Output format and style

The final block typically specifies tone, length, formatting conventions (Markdown vs plain text, bullet vs prose), and any required structure such as JSON schemas. Custom GPTs frequently use this section to enforce a particular voice ("sound like a 1950s radio host") or domain conventions ("always cite sources by ID number").

Component summary

ComponentPurposeTypical example
PersonaIdentity and self-reference"You are Claude, created by Anthropic"
Date and contextProvide current date, location"The current date is 2026-04-28"
CapabilitiesDeclare what the assistant can do"You can browse the web and run Python code"
ToolsProvide function/tool schemasJSON definitions of callable functions
Knowledge boundariesState knowledge cutoff and refresh policy"Knowledge cutoff: October 2024"
RestrictionsHard and soft safety policies"Refuse to produce CSAM under any circumstances"
Output formatLength, structure, Markdown rules"Respond in Markdown; keep replies under 200 words"
Tone and persona traitsCommunication style"Be warm, curious, and direct"
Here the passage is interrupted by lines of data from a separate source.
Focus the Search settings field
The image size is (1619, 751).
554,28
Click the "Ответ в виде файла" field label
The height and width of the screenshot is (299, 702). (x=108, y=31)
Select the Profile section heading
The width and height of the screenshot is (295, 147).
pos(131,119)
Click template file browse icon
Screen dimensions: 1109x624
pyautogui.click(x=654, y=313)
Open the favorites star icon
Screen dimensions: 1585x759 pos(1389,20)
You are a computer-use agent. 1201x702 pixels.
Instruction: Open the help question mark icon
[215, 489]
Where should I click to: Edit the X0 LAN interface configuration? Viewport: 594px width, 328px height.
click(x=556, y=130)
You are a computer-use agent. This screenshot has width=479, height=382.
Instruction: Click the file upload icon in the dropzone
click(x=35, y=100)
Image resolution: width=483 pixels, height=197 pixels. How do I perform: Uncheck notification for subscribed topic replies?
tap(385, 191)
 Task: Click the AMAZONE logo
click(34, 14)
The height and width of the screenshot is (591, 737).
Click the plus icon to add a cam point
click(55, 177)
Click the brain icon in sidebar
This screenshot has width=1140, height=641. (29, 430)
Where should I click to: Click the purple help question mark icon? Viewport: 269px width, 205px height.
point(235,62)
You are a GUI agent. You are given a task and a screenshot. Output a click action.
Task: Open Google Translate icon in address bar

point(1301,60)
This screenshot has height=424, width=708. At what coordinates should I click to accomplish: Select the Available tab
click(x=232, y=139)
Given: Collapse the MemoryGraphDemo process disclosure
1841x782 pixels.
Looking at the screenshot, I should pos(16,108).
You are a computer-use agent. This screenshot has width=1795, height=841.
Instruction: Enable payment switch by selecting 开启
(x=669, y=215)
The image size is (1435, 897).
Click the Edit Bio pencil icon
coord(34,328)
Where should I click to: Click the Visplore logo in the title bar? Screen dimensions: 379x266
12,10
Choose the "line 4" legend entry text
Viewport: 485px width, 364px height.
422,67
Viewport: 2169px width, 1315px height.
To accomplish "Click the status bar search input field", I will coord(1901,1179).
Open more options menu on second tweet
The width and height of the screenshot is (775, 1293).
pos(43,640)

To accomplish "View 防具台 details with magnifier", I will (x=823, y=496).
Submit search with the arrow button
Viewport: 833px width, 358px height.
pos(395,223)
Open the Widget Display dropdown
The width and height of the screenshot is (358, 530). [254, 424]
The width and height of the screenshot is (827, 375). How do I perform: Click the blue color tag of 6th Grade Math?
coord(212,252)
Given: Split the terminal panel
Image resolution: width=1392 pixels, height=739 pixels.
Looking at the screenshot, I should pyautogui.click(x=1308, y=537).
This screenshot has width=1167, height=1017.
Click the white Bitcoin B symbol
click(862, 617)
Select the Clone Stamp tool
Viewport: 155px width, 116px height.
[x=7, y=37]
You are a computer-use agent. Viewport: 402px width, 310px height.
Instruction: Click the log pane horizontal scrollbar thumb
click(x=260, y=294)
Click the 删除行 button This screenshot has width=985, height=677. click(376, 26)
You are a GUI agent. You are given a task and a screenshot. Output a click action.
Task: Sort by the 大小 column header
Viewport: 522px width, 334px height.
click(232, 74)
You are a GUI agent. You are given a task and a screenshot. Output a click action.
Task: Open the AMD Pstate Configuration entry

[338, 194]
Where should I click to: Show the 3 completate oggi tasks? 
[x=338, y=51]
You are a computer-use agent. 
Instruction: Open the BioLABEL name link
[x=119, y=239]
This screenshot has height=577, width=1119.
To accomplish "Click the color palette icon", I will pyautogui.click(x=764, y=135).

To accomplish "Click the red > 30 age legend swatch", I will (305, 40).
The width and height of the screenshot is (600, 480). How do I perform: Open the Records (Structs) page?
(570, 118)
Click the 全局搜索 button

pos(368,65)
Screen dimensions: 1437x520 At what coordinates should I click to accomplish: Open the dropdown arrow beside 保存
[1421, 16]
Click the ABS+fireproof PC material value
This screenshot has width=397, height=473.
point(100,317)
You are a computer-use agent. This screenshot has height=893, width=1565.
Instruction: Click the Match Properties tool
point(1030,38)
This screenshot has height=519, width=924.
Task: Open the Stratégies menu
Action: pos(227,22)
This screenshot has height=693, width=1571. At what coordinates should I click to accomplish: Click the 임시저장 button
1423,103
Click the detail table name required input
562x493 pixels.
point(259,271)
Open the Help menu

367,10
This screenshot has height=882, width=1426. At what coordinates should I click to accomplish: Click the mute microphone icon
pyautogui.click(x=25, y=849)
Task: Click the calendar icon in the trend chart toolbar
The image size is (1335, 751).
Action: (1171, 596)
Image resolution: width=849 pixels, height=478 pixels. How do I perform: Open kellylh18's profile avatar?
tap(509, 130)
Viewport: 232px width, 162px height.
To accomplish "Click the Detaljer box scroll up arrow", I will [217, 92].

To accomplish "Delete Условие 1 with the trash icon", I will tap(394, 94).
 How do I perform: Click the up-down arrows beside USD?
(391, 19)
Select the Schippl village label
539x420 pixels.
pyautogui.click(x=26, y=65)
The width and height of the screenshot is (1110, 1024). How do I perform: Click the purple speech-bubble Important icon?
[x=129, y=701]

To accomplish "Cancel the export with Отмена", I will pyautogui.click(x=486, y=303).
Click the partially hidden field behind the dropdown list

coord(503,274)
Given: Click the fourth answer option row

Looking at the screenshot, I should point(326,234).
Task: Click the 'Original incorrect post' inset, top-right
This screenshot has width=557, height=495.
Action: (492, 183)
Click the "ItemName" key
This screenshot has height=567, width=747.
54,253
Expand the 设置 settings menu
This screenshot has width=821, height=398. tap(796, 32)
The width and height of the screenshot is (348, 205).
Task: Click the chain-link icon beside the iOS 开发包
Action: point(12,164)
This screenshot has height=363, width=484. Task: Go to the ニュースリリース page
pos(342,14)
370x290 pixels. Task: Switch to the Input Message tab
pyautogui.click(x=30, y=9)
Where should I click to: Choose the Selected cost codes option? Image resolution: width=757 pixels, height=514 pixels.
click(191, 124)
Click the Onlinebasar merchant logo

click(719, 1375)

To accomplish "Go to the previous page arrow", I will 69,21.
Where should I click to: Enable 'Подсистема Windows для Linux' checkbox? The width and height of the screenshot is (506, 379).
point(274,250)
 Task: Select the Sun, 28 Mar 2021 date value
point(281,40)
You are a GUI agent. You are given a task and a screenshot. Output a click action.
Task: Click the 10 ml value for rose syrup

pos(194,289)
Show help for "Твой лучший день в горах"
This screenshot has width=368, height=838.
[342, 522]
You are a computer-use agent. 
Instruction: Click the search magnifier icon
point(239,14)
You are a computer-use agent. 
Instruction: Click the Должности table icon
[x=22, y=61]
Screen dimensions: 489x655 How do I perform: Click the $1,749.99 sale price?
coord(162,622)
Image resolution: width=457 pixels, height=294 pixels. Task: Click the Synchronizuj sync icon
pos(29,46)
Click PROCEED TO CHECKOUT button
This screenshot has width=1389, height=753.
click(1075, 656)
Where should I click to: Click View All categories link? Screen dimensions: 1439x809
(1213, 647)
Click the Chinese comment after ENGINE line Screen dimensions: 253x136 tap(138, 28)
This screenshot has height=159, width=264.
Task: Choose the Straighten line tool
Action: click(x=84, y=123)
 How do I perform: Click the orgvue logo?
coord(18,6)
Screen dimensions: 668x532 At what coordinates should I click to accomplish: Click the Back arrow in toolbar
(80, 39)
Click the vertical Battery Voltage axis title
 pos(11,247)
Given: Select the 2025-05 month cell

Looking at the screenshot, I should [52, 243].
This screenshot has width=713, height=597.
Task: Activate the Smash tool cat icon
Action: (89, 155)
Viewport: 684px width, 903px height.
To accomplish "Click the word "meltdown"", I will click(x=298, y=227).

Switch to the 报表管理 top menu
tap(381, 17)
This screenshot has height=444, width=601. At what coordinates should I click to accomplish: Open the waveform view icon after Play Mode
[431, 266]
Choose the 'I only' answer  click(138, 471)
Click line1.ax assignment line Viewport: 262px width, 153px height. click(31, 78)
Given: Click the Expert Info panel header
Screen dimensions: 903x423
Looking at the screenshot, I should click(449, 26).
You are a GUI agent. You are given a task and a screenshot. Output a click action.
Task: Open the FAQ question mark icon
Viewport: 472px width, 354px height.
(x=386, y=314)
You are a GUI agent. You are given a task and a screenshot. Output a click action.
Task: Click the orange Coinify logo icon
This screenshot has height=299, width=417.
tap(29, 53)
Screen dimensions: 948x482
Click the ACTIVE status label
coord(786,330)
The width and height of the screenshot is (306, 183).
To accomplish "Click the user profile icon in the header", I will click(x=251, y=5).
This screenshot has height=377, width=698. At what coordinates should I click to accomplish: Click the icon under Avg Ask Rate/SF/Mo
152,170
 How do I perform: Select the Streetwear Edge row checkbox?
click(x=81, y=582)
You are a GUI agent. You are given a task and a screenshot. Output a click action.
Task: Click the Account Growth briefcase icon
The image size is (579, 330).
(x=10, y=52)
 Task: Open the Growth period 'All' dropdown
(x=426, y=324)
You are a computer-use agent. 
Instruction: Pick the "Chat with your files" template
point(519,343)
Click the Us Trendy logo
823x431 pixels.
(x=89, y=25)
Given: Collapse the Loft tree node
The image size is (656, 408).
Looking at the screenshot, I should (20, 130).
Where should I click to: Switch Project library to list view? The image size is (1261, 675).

How do providers implement system prompts?

Though the underlying idea is the same, the API surface differs across providers, and the differences matter for portability and prompt injection resistance.

OpenAI ChatML and the developer role

OpenAI's Chat Completions API uses an array of messages, each with a role and content. Through 2024 the recommended pattern was:

{
  "model": "gpt-4o",
  "messages": [
    {"role": "system", "content": "You are a helpful assistant."},
    {"role": "user", "content": "What is the capital of France?"}
  ]
}

With the introduction of the Model Spec and instruction hierarchy in 2024, OpenAI began renaming this role to developer. The Responses API and o1 family accept either name. Platform-level instructions issued by OpenAI itself ("the platform") sit at an even higher level than the developer role and are not directly accessible to API users.[2][11]

Anthropic's system parameter

The Claude API places the system prompt in a top-level field rather than inside the messages array:

{
  "model": "claude-opus-4-7",
  "system": "You are Claude, an assistant made by Anthropic.",
  "messages": [
    {"role": "user", "content": "Hello."}
  ]
}

This structural separation makes it harder for a user message to spoof the system prompt by including text that looks like a system role, because there is no system role inside the messages array at all. Anthropic also supports caching of long system prompts (so-called prompt caching), which became important when developers started shipping system prompts of 5,000 tokens or more. Cached prefixes (minimum 1,024 tokens for the larger Claude models) cost about 10% of the base input price, a roughly 90% reduction on the cached portion of repeated requests.[5][20]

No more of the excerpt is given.